- Sir George Bolton in 1970
- Born: 16 October 1900 Hackney, London, England
- Died: 2 September 1982 (aged 81) Westminster, London, England
- Occupation: Banker
- Awards: Order of St Michael and St George KCMG Order of May (Merit - Civil order) Order of Merit

= George Bolton (banker) =

British banker (1900–1982)

Sir George Lewis French Bolton (16 October 1900 – 2 September 1982) was a British banker who was noted for his expertise in the foreign exchange market and as a leading influence on the rebirth of London after the Second World War. He served as director of the Bank of England, chairman for the Bank of London and South America and executive director of the International Monetary Fund. He twice served as High Sheriff of the County of London.

==Early life==
Bolton was born in Lower Clapton, Hackney, London in 1900, the son of William Bolton, a shipping clerk, and Beatrice (née French). He went to school at Leyton County High school in Waltham Forest.

==Banking career==
At age 16, he joined the London branch of the Société Générale de Paris to be trained as an exchange dealer.

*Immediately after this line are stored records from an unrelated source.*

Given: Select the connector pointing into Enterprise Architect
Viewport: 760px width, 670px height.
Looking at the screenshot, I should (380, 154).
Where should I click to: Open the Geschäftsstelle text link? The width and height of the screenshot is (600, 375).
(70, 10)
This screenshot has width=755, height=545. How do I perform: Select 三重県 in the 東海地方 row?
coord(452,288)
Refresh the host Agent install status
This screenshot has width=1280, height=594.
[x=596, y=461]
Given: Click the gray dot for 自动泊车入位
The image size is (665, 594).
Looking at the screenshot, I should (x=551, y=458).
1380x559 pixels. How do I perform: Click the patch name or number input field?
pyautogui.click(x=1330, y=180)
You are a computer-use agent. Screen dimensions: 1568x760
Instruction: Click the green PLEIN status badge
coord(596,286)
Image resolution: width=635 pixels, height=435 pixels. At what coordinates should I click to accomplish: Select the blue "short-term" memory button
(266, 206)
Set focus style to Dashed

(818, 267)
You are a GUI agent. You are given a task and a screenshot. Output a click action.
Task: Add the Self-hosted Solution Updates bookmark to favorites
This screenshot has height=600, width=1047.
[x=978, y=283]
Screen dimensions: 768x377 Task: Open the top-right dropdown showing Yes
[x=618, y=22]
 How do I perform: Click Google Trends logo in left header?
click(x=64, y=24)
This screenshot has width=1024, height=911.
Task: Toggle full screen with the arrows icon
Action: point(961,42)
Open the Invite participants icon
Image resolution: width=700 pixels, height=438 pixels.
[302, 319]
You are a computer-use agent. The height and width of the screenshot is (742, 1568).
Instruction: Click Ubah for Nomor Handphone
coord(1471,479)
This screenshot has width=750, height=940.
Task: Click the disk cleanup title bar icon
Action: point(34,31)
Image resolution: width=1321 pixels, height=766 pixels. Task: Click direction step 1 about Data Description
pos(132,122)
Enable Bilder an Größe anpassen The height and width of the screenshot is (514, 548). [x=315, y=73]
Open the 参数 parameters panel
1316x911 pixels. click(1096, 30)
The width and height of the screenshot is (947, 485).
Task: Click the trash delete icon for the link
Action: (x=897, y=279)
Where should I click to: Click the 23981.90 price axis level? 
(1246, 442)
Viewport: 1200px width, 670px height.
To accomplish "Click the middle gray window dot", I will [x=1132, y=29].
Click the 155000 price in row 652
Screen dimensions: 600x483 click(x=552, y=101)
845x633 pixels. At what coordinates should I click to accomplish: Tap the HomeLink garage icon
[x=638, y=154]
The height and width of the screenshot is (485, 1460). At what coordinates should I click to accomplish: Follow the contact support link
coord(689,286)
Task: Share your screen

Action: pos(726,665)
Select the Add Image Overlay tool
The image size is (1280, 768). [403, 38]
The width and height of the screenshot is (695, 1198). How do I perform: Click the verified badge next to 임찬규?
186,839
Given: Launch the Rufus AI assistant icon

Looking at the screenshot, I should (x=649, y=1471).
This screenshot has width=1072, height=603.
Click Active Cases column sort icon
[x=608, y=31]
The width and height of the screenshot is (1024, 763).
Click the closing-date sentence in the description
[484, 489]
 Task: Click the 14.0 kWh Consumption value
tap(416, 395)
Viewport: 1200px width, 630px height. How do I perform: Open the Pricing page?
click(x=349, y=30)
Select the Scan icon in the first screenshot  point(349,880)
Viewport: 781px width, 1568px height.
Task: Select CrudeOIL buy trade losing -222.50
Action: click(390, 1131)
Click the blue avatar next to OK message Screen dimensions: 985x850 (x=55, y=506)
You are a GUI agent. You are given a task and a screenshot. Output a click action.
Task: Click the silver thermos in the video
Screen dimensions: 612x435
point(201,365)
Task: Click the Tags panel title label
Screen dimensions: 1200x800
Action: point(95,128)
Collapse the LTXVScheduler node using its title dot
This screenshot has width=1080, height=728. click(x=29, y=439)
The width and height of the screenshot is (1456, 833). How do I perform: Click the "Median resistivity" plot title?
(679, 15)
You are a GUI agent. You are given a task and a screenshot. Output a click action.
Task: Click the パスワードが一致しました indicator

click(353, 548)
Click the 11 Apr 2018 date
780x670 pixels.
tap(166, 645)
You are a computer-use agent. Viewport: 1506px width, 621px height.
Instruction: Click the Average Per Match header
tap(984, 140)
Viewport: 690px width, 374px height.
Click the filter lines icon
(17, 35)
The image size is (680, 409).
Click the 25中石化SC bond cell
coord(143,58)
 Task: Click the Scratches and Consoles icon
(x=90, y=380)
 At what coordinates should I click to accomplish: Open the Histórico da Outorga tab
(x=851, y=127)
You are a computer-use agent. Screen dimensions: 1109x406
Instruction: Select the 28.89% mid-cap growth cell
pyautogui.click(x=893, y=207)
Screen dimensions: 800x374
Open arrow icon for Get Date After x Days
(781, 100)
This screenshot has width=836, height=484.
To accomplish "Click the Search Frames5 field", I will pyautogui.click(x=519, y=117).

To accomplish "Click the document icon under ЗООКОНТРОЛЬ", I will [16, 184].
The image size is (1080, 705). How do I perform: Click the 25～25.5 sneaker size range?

In 1920, he joined the merchant banking firm of Helbert, Wagg & Co., and learned the trade in London and Paris. At Helbert, Wegg, & Co., Bolton started and managed a successful foreign exchange dealing department. After the Bank of England had abandoned the gold standard in 1931, the bank sought out Bolton for his expertise in this industry. In 1933, Bolton joined the Bank of England, where he was largely responsible for the market management of sterling exchange rate, using the resources of the Exchange Equalisation Account created by Neville Chamberlain the previous year.

During the late 1930s, Bolton was involved with classified preparations for a structure of wartime exchange control plans, which were implemented when the war broke out in 1939. From 1941 to 1948, Bolton served as an adviser to the Bank of England's Board of Governors on policies of development of the sterling area, in addition to the technical apparatus of foreign exchange control. In 1948, he was named Executive Director of the Bank of England.

From 1946 to 1952, Bolton was the UK's executive director of the International Monetary Fund and Alternate Governor from 1952 to 1957. He also served as director of the Bank for International Settlements.

In 1957, he became chairman of the Bank of London and South America (BOLSA), staying in that role until he retired in 1970.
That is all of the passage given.